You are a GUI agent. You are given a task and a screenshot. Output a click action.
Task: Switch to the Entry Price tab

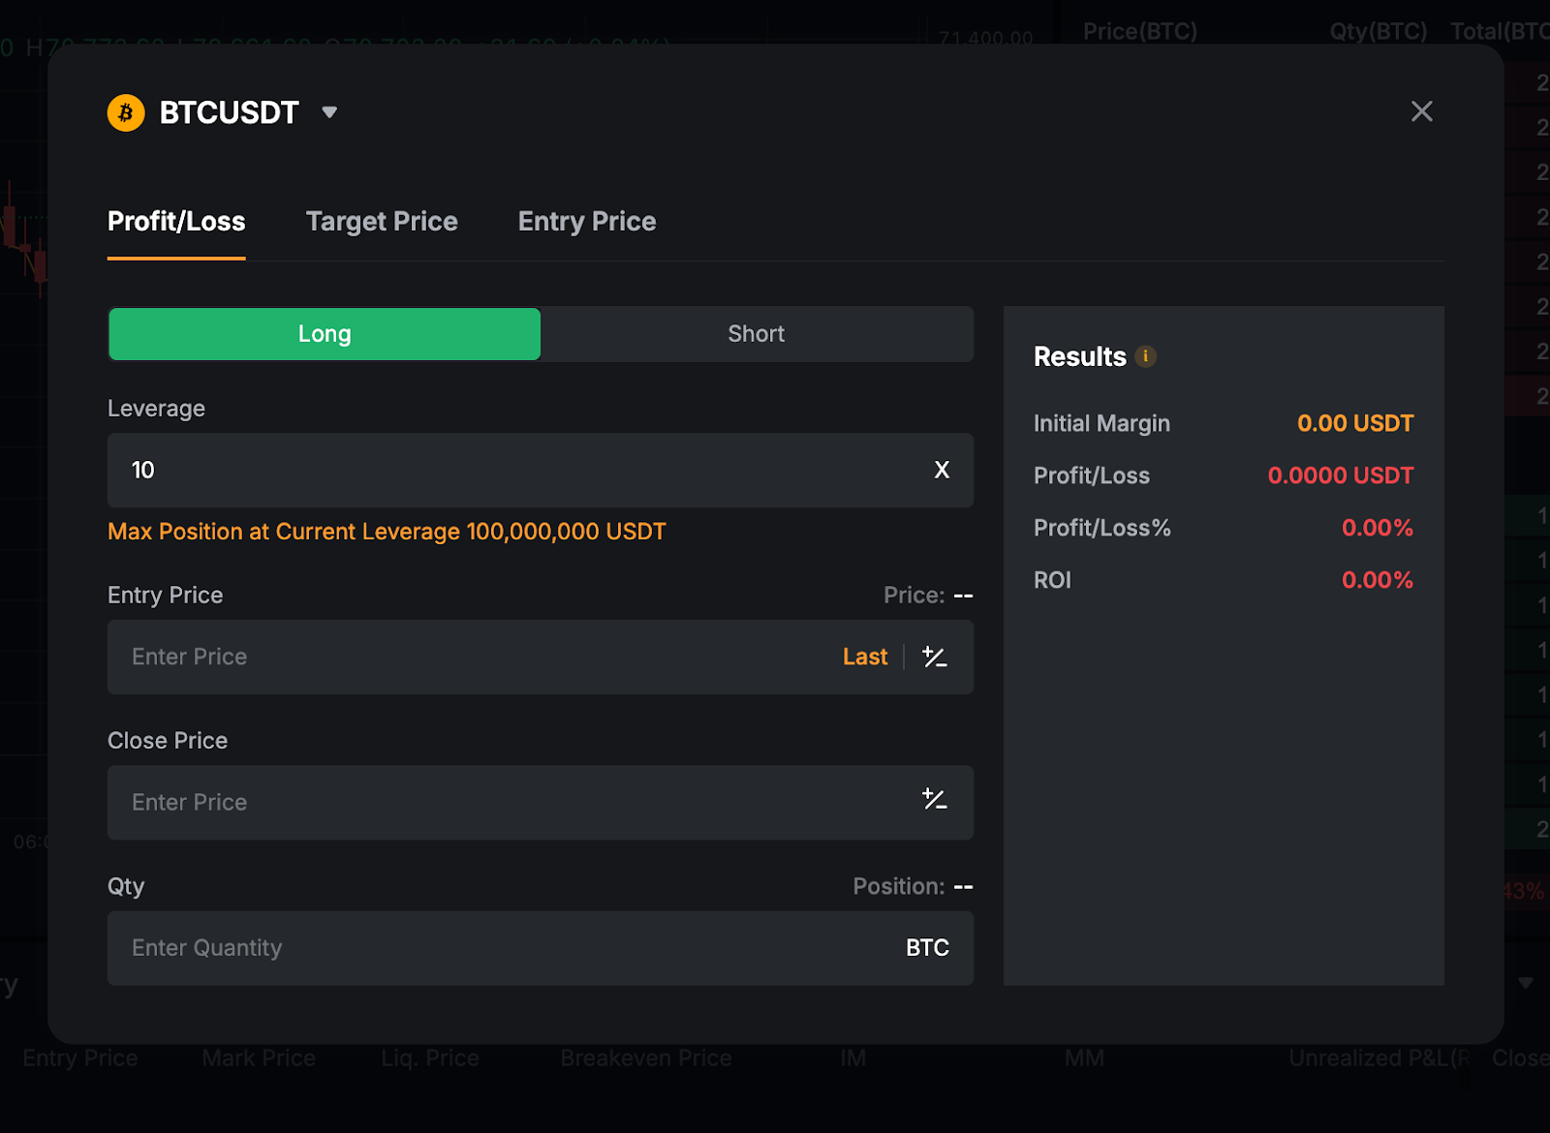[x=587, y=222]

==

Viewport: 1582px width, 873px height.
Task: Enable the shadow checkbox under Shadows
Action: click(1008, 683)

→ **TASK INSTRUCTIONS**:
Express the entries as a JSON list of strings, one string per line, omitting blank lines, starting with the line that contains "Viewport: 1582px width, 873px height." and going on through the line that contains "Action: click(1008, 683)".

→ **OUTPUT OF THE EXERCISE**:
[
  "Viewport: 1582px width, 873px height.",
  "Task: Enable the shadow checkbox under Shadows",
  "Action: click(1008, 683)"
]